++++ RECORDS ++++

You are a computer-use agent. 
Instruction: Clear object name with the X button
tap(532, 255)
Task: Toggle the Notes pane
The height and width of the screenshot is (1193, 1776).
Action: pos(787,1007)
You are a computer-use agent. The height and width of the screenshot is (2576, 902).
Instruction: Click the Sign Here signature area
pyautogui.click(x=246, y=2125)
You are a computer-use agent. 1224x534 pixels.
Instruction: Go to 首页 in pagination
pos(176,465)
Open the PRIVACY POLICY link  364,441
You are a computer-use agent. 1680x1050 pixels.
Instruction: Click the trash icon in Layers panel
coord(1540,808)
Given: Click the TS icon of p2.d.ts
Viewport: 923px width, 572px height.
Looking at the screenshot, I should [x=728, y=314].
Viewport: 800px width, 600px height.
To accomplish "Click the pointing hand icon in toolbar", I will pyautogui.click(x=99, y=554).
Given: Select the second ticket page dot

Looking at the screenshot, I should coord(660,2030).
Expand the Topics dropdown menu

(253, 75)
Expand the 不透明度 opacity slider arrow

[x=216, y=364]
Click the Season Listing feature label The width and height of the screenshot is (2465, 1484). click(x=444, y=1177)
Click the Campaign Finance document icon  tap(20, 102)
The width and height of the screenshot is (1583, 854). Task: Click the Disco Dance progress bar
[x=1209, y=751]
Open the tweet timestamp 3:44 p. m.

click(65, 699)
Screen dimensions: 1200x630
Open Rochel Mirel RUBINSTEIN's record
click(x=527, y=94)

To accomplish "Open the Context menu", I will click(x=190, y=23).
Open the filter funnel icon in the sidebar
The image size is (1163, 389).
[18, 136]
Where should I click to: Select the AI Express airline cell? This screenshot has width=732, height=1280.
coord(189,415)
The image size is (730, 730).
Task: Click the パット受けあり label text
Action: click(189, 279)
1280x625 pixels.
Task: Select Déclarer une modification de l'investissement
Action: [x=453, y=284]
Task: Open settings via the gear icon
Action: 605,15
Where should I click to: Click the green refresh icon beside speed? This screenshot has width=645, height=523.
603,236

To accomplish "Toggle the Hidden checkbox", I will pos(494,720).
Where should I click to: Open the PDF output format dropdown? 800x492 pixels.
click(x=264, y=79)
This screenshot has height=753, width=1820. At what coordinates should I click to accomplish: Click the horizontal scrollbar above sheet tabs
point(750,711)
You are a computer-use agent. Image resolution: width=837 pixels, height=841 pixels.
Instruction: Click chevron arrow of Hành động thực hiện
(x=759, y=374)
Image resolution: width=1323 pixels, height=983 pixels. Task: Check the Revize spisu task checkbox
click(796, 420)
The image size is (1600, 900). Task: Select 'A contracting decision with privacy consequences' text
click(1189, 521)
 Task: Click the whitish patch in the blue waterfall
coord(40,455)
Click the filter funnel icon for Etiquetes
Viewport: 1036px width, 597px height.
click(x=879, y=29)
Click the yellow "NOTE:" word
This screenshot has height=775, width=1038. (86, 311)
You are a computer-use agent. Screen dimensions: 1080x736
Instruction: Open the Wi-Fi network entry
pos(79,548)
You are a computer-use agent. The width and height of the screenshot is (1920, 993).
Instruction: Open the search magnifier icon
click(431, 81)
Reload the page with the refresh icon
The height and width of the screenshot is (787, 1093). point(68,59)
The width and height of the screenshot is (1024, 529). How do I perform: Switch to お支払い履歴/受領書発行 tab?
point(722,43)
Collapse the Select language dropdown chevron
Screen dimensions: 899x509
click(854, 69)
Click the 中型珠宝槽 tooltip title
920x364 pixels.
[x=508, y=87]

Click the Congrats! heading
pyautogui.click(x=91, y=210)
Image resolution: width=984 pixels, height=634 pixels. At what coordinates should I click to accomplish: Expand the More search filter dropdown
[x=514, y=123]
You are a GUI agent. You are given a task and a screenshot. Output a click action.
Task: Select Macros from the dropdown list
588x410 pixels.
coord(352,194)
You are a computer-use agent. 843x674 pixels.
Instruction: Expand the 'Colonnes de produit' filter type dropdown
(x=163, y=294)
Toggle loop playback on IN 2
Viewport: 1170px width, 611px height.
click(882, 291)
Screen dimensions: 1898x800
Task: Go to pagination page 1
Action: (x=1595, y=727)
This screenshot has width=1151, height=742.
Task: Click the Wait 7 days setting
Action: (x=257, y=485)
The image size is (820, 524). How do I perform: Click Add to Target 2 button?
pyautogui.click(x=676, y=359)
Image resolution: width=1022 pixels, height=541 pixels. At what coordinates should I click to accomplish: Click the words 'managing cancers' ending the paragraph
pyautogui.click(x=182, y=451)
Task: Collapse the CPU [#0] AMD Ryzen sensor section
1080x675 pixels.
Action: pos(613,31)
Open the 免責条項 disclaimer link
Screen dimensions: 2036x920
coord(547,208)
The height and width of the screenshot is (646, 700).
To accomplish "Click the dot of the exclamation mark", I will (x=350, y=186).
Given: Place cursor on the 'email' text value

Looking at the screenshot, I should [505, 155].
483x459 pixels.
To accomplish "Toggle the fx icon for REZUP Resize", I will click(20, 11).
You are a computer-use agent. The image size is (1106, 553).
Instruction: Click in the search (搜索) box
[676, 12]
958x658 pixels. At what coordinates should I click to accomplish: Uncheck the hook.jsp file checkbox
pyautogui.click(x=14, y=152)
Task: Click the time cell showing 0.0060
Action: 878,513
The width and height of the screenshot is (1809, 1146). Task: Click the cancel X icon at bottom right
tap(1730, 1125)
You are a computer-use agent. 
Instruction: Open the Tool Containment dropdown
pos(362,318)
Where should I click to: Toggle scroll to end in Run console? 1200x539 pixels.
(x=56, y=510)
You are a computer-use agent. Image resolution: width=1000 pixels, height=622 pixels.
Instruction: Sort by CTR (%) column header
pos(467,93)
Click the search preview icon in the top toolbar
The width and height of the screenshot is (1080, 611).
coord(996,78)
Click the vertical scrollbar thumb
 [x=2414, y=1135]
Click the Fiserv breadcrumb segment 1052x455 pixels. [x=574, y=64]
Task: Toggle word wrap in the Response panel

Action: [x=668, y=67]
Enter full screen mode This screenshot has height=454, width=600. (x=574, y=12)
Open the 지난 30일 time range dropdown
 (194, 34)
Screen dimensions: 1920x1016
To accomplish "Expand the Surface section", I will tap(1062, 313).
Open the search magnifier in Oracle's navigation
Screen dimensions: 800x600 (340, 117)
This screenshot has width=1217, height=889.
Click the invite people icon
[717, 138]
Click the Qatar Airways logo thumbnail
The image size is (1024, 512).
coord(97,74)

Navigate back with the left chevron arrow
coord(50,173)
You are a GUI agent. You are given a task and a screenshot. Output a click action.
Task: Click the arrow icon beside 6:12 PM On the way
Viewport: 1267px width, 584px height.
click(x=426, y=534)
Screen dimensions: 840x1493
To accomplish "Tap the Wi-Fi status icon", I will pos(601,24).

++++

DIRECTIONS:
All records shown above are to be reproduced without any alteration.

ANSWER SPACE:
You are a computer-use agent. 
Instruction: Clear object name with the X button
tap(532, 255)
Task: Toggle the Notes pane
The height and width of the screenshot is (1193, 1776).
Action: pos(787,1007)
You are a computer-use agent. The height and width of the screenshot is (2576, 902).
Instruction: Click the Sign Here signature area
pyautogui.click(x=246, y=2125)
You are a computer-use agent. 1224x534 pixels.
Instruction: Go to 首页 in pagination
pos(176,465)
Open the PRIVACY POLICY link  364,441
You are a computer-use agent. 1680x1050 pixels.
Instruction: Click the trash icon in Layers panel
coord(1540,808)
Given: Click the TS icon of p2.d.ts
Viewport: 923px width, 572px height.
Looking at the screenshot, I should [x=728, y=314].
Viewport: 800px width, 600px height.
To accomplish "Click the pointing hand icon in toolbar", I will pyautogui.click(x=99, y=554).
Given: Select the second ticket page dot

Looking at the screenshot, I should coord(660,2030).
Expand the Topics dropdown menu

(253, 75)
Expand the 不透明度 opacity slider arrow

[x=216, y=364]
Click the Season Listing feature label The width and height of the screenshot is (2465, 1484). click(x=444, y=1177)
Click the Campaign Finance document icon  tap(20, 102)
The width and height of the screenshot is (1583, 854). Task: Click the Disco Dance progress bar
[x=1209, y=751]
Open the tweet timestamp 3:44 p. m.

click(65, 699)
Screen dimensions: 1200x630
Open Rochel Mirel RUBINSTEIN's record
click(x=527, y=94)

To accomplish "Open the Context menu", I will click(x=190, y=23).
Open the filter funnel icon in the sidebar
The image size is (1163, 389).
[18, 136]
Where should I click to: Select the AI Express airline cell? This screenshot has width=732, height=1280.
coord(189,415)
The image size is (730, 730).
Task: Click the パット受けあり label text
Action: click(189, 279)
1280x625 pixels.
Task: Select Déclarer une modification de l'investissement
Action: [x=453, y=284]
Task: Open settings via the gear icon
Action: 605,15
Where should I click to: Click the green refresh icon beside speed? This screenshot has width=645, height=523.
603,236

To accomplish "Toggle the Hidden checkbox", I will pos(494,720).
Where should I click to: Open the PDF output format dropdown? 800x492 pixels.
click(x=264, y=79)
This screenshot has height=753, width=1820. At what coordinates should I click to accomplish: Click the horizontal scrollbar above sheet tabs
point(750,711)
You are a computer-use agent. Image resolution: width=837 pixels, height=841 pixels.
Instruction: Click chevron arrow of Hành động thực hiện
(x=759, y=374)
Image resolution: width=1323 pixels, height=983 pixels. Task: Check the Revize spisu task checkbox
click(796, 420)
The image size is (1600, 900). Task: Select 'A contracting decision with privacy consequences' text
click(1189, 521)
 Task: Click the whitish patch in the blue waterfall
coord(40,455)
Click the filter funnel icon for Etiquetes
Viewport: 1036px width, 597px height.
click(x=879, y=29)
Click the yellow "NOTE:" word
This screenshot has height=775, width=1038. (86, 311)
You are a computer-use agent. Screen dimensions: 1080x736
Instruction: Open the Wi-Fi network entry
pos(79,548)
You are a computer-use agent. The width and height of the screenshot is (1920, 993).
Instruction: Open the search magnifier icon
click(431, 81)
Reload the page with the refresh icon
The height and width of the screenshot is (787, 1093). point(68,59)
The width and height of the screenshot is (1024, 529). How do I perform: Switch to お支払い履歴/受領書発行 tab?
point(722,43)
Collapse the Select language dropdown chevron
Screen dimensions: 899x509
click(854, 69)
Click the 中型珠宝槽 tooltip title
920x364 pixels.
[x=508, y=87]

Click the Congrats! heading
pyautogui.click(x=91, y=210)
Image resolution: width=984 pixels, height=634 pixels. At what coordinates should I click to accomplish: Expand the More search filter dropdown
[x=514, y=123]
You are a GUI agent. You are given a task and a screenshot. Output a click action.
Task: Select Macros from the dropdown list
588x410 pixels.
coord(352,194)
You are a computer-use agent. 843x674 pixels.
Instruction: Expand the 'Colonnes de produit' filter type dropdown
(x=163, y=294)
Toggle loop playback on IN 2
Viewport: 1170px width, 611px height.
click(882, 291)
Screen dimensions: 1898x800
Task: Go to pagination page 1
Action: (x=1595, y=727)
This screenshot has width=1151, height=742.
Task: Click the Wait 7 days setting
Action: (x=257, y=485)
The image size is (820, 524). How do I perform: Click Add to Target 2 button?
pyautogui.click(x=676, y=359)
Image resolution: width=1022 pixels, height=541 pixels. At what coordinates should I click to accomplish: Click the words 'managing cancers' ending the paragraph
pyautogui.click(x=182, y=451)
Task: Collapse the CPU [#0] AMD Ryzen sensor section
1080x675 pixels.
Action: pos(613,31)
Open the 免責条項 disclaimer link
Screen dimensions: 2036x920
coord(547,208)
The height and width of the screenshot is (646, 700).
To accomplish "Click the dot of the exclamation mark", I will (x=350, y=186).
Given: Place cursor on the 'email' text value

Looking at the screenshot, I should [505, 155].
483x459 pixels.
To accomplish "Toggle the fx icon for REZUP Resize", I will click(20, 11).
You are a computer-use agent. The image size is (1106, 553).
Instruction: Click in the search (搜索) box
[676, 12]
958x658 pixels. At what coordinates should I click to accomplish: Uncheck the hook.jsp file checkbox
pyautogui.click(x=14, y=152)
Task: Click the time cell showing 0.0060
Action: 878,513
The width and height of the screenshot is (1809, 1146). Task: Click the cancel X icon at bottom right
tap(1730, 1125)
You are a computer-use agent. 
Instruction: Open the Tool Containment dropdown
pos(362,318)
Where should I click to: Toggle scroll to end in Run console? 1200x539 pixels.
(x=56, y=510)
You are a computer-use agent. Image resolution: width=1000 pixels, height=622 pixels.
Instruction: Sort by CTR (%) column header
pos(467,93)
Click the search preview icon in the top toolbar
The width and height of the screenshot is (1080, 611).
coord(996,78)
Click the vertical scrollbar thumb
 [x=2414, y=1135]
Click the Fiserv breadcrumb segment 1052x455 pixels. [x=574, y=64]
Task: Toggle word wrap in the Response panel

Action: [x=668, y=67]
Enter full screen mode This screenshot has height=454, width=600. (x=574, y=12)
Open the 지난 30일 time range dropdown
 (194, 34)
Screen dimensions: 1920x1016
To accomplish "Expand the Surface section", I will tap(1062, 313).
Open the search magnifier in Oracle's navigation
Screen dimensions: 800x600 (340, 117)
This screenshot has width=1217, height=889.
Click the invite people icon
[717, 138]
Click the Qatar Airways logo thumbnail
The image size is (1024, 512).
coord(97,74)

Navigate back with the left chevron arrow
coord(50,173)
You are a GUI agent. You are given a task and a screenshot. Output a click action.
Task: Click the arrow icon beside 6:12 PM On the way
Viewport: 1267px width, 584px height.
click(x=426, y=534)
Screen dimensions: 840x1493
To accomplish "Tap the Wi-Fi status icon", I will pos(601,24).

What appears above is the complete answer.